## [Assignment]
Omit every picture and return the rest of the data unaltered.
[[ Data extract, beginning ]]
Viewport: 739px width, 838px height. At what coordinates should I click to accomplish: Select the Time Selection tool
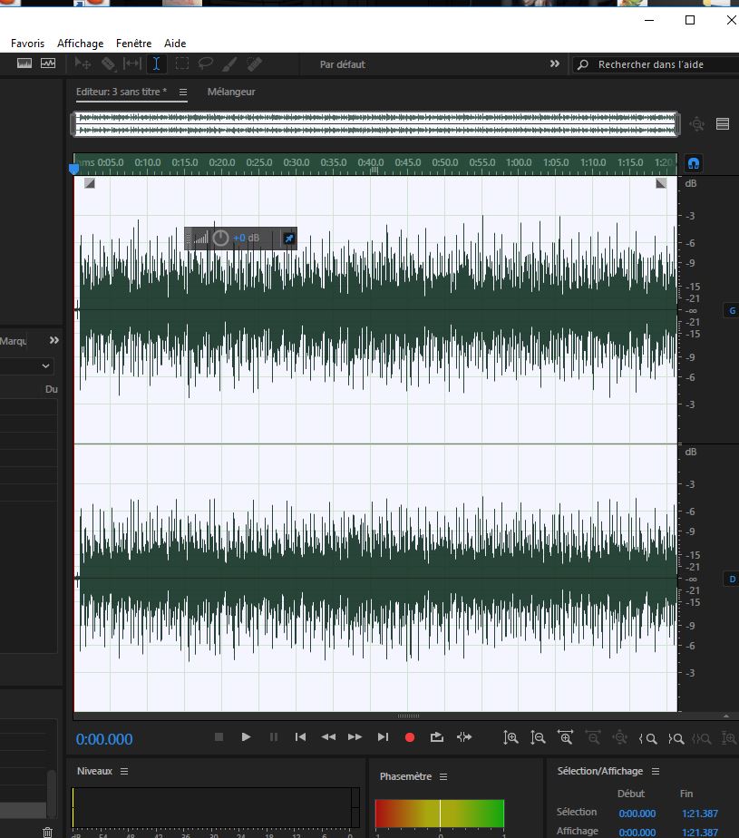157,63
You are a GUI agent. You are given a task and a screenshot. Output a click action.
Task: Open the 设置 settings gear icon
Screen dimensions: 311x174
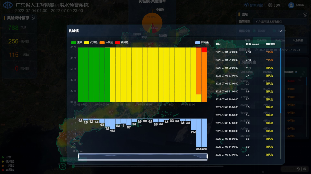pos(270,5)
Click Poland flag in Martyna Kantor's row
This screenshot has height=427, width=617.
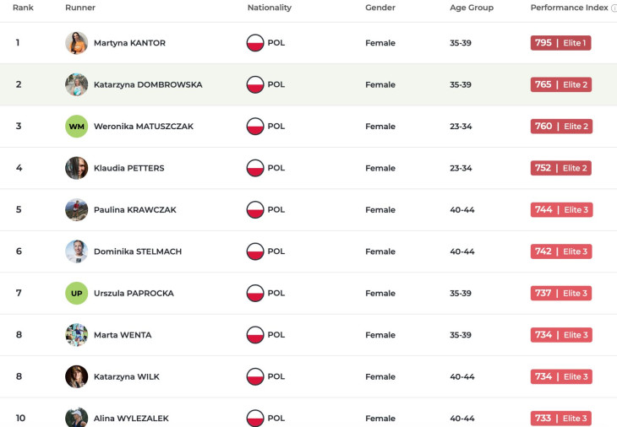pos(255,43)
[[ Data extract, end ]]
## [Answer area]
Viewport: 739px width, 838px height. At what coordinates should I click to accomplish: Select the Time Selection tool
157,63
You are a GUI agent. You are given a task and a screenshot. Output a click action.
Task: Open the 设置 settings gear icon
Screen dimensions: 311x174
pos(270,5)
Click Poland flag in Martyna Kantor's row
This screenshot has height=427, width=617.
pos(255,43)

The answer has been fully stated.